Given records =
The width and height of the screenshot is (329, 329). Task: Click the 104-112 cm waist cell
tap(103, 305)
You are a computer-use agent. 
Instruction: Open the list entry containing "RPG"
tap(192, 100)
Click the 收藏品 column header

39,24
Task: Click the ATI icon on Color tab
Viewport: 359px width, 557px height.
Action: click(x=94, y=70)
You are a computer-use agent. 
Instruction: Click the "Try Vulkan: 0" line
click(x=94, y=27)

==

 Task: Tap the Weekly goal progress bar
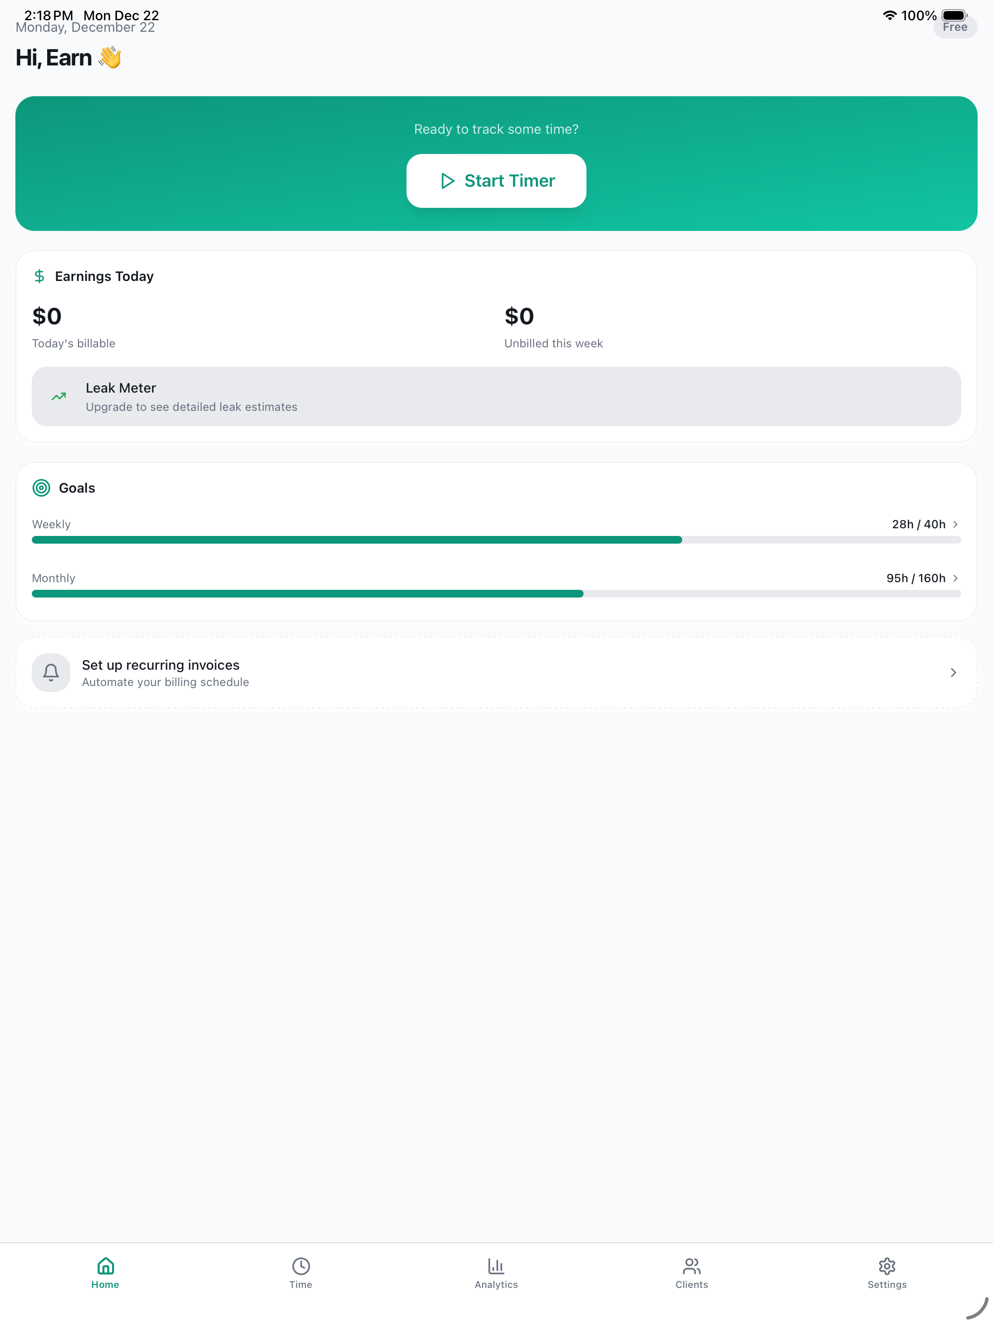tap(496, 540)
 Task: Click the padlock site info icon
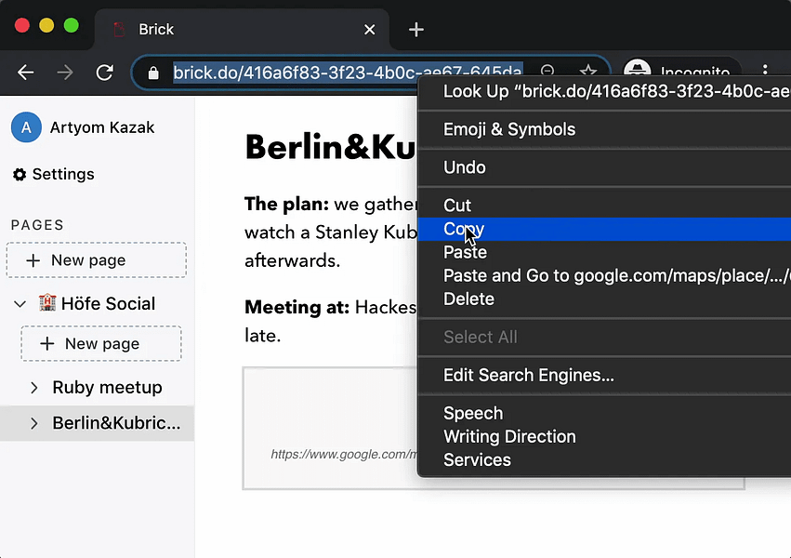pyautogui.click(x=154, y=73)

==

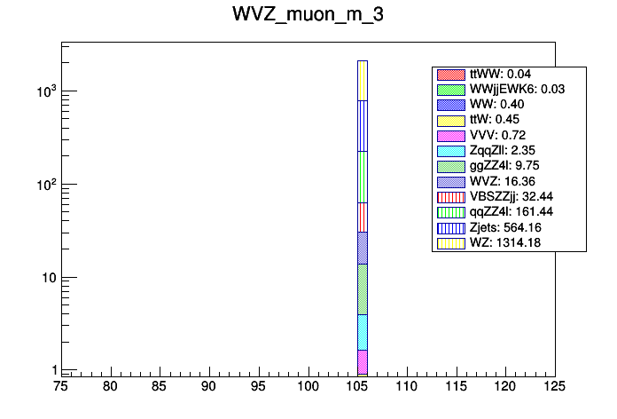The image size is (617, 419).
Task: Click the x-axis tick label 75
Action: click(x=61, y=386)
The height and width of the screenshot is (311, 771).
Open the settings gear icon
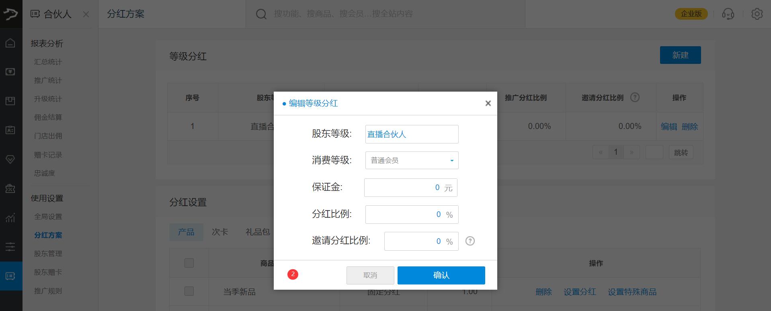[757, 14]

Problem statement = Above are the records; from them, give again exactly the lines from the one containing "The width and" to the one containing "Task: Click the ATI icon on Color tab", both lines included, and nothing more.

Result for this task =
The width and height of the screenshot is (329, 329). Task: Click the 104-112 cm waist cell
tap(103, 305)
You are a computer-use agent. 
Instruction: Open the list entry containing "RPG"
tap(192, 100)
Click the 收藏品 column header

39,24
Task: Click the ATI icon on Color tab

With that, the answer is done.